The relationship between the cutoff errors seen in Figs. 7, and artifacts that these errors may lead to in long MD simulations is complex. What the size of the above errors demonstrate is that the possibility of such artifacts can not be ignored.
3.3 Technical Analysis GB-HCPO’s Performance
In this section, we provide a detailed technical analysis of some characteristics of GB-HCPO that are important for Molecular Dynamics, including accuracy, speed and dynamics, which are described below.
3.3.1 Accuracy
Figures 8(a) and (b) show the accuracy of GB-HCPO in calculating electrostatic force and electrostatic solvation energy for the set of test structures shown in Table 1. The accuracy of GB-HCPO is tested by computing the relative errors in electrostatic solvation energy and electrostatic force for the starting configuration of the test structures, relative to the values obtained from reference GB (without approximation). The accuracy of GB-HCPO is compared to that of GB-HCP (2-charge) and cutoff-GB. For the test structures considered here, the electrostatic force and solvation energy obtained with GB-HCPO is in closer agreement with those obtained with reference GB. The smaller deviation of GB-HCPO from reference GB compared to GB-HCP and cutoff-GB is uniform across the broad range of test structure sizes. In particular, the relative error in electrostatic solvation energy computed using GB-HCPO can be up to two orders of magnitude smaller than that of cutoff-GB, and up to one order of magnitude smaller than that of GB-HCP (Figure 8(a)). The relative RMS error in electrostatic force calculated by GB-HCPO can be up to one order of magnitude smaller than that by GB-HCP and cutoff-GB (Figure 8(b)).

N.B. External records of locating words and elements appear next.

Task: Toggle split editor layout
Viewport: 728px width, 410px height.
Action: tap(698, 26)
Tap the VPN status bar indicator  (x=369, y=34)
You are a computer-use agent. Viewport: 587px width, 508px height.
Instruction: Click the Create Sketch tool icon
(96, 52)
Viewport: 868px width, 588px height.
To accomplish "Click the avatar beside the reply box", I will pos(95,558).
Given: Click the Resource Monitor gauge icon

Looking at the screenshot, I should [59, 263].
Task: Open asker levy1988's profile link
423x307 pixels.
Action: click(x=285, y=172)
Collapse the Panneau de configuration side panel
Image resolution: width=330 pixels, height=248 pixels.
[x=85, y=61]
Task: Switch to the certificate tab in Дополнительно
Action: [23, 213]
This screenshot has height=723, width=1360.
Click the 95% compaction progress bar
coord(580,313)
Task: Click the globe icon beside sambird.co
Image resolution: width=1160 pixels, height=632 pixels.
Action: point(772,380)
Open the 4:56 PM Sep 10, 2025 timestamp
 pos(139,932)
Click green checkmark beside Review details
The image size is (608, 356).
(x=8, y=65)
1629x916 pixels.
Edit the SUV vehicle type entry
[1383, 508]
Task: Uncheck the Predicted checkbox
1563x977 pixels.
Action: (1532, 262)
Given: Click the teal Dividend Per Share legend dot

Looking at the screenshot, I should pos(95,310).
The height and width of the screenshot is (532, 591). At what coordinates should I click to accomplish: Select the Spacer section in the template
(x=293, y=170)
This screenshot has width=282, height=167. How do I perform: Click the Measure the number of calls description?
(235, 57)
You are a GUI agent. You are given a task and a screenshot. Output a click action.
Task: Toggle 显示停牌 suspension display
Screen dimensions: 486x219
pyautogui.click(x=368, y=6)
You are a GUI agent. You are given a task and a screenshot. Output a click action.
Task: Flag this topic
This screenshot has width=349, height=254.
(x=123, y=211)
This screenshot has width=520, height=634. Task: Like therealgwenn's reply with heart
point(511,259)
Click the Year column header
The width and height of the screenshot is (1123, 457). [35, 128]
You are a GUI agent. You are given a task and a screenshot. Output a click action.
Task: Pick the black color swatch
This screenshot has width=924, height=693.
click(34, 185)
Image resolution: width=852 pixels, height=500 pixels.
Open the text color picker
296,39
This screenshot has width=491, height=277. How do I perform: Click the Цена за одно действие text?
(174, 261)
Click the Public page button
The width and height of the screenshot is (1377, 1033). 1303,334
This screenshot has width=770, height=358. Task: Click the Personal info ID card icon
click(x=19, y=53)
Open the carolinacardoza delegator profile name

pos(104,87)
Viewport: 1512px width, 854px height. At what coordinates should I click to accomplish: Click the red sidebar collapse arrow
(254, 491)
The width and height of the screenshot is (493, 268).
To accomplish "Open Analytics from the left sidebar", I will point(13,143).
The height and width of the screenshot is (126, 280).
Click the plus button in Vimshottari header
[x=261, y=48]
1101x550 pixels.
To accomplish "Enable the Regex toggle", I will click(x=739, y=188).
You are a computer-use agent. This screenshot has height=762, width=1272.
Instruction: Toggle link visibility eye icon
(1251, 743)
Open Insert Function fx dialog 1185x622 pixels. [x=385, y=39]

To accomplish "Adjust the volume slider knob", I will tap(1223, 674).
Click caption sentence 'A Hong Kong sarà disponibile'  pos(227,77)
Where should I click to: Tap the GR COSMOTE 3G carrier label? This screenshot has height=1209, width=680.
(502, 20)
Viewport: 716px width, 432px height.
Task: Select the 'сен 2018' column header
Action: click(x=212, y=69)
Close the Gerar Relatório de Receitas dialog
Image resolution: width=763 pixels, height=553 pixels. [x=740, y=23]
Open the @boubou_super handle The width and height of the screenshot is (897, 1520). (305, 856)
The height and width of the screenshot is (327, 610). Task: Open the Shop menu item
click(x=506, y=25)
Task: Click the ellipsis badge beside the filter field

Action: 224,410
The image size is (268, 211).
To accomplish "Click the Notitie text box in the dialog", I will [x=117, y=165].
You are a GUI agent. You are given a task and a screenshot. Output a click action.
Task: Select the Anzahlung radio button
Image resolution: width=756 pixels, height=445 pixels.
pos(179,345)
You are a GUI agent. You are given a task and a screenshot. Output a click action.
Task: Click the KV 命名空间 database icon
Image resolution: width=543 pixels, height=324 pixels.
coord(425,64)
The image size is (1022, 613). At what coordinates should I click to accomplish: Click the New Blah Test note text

For large structures where we expect GB-HCPO to be most useful, the associated relative force error is expected to be similar to that of the equivalent “industry standard” PME-based calculation. Specifically, for an ~104 atom structure GB-HCPO gives 10−2 relative force error, comparable to our previous estimate for the PME,82 and an order of magnitude smaller compared to the cut-off scheme.
3.3.2 Speedup
Figure 8(c) shows that GB-HCPO can be up to two orders of magnitude faster than the reference GB, depending on structure size. The speedup for GB-HCPO and GB-HCP are nearly the same indicating that the higher accuracy of GB-HCPO compared to GB-HCP is achieved without sacrificing its speed. However, both GB-HCPO and GB-HCP are, expectedly, slower than cutoff-GB: the average speedup for the 8 structures tested here was ~78× for the cutoff-GB, while it is ~30× for the GB-HCP and GB-HCPO methods. The higher speed of cutoff-GB is expected as cutoff-GB totally ignores the electrostatic interaction beyond a certain threshold, in contrast to GB-HCPO and GB-HCP that take into account distant electrostatic interactions. Generally the speedup is higher when the number of atoms increases. However, for the largest structure considered here; the ~1.16 million atom chromatin fiber; the speedup is slightly smaller than that for 475500 atom virus capsid (1A6C) for all of the approximations, which is because the threshold and cutoff distances used to simulate the chromatin fiber are larger than those used for virus capsid (see Table 1).
Note that an equivalent simulation of chromatin fiber (Section 3.1) using the regular GB without additional approximation on the same compute cluster is ~100-fold slower in terms of nominal speed (Figure 8(c)).
3.3.3 Stability in MD simulations
The primary purpose for the development of computationally efficient GB approximations is application in dynamics; we test GB-HCPO by conducting 50 ns MD simulations of the immunoglobulin binding domain (1BDD), thioredoxin (2TRX), and ubiquitin (1UBQ). Note that a comprehensive analysis of the conformational stability of GB-HCP in dynamics (such as RMS difference in distribution of χ1, χ2 angles and RMS residue fluctuations) was previously conducted, and the method was compared extensively to cutoff-GB and reference (no cut off) GB simulations.83 Severe artifacts of cut-off GB for highly charged systems were also discussed previously.83 Overall, it was shown that GB-HCP simulations are in better agreement with the reference GB simulation than the cutoff-GB simulations. Given the significant improvement of GB-HCPO in electrostatic forces and energies relative to GB-HCP (see Section 3.3.1), we assume that GB-HCPO is no worse than GB-HCP in conformational stability of trajectories. Therefore, here we focus on testing the ability of GB-HCPO to maintain over-all structural of proteins on 50 ns time scale (Figure 9). Since the intended use for GB-HCPO is MD simulations of very large structures, in which case the affordable time-scales are necessarily limited and fine details are less important, this is a reasonable testing strategy.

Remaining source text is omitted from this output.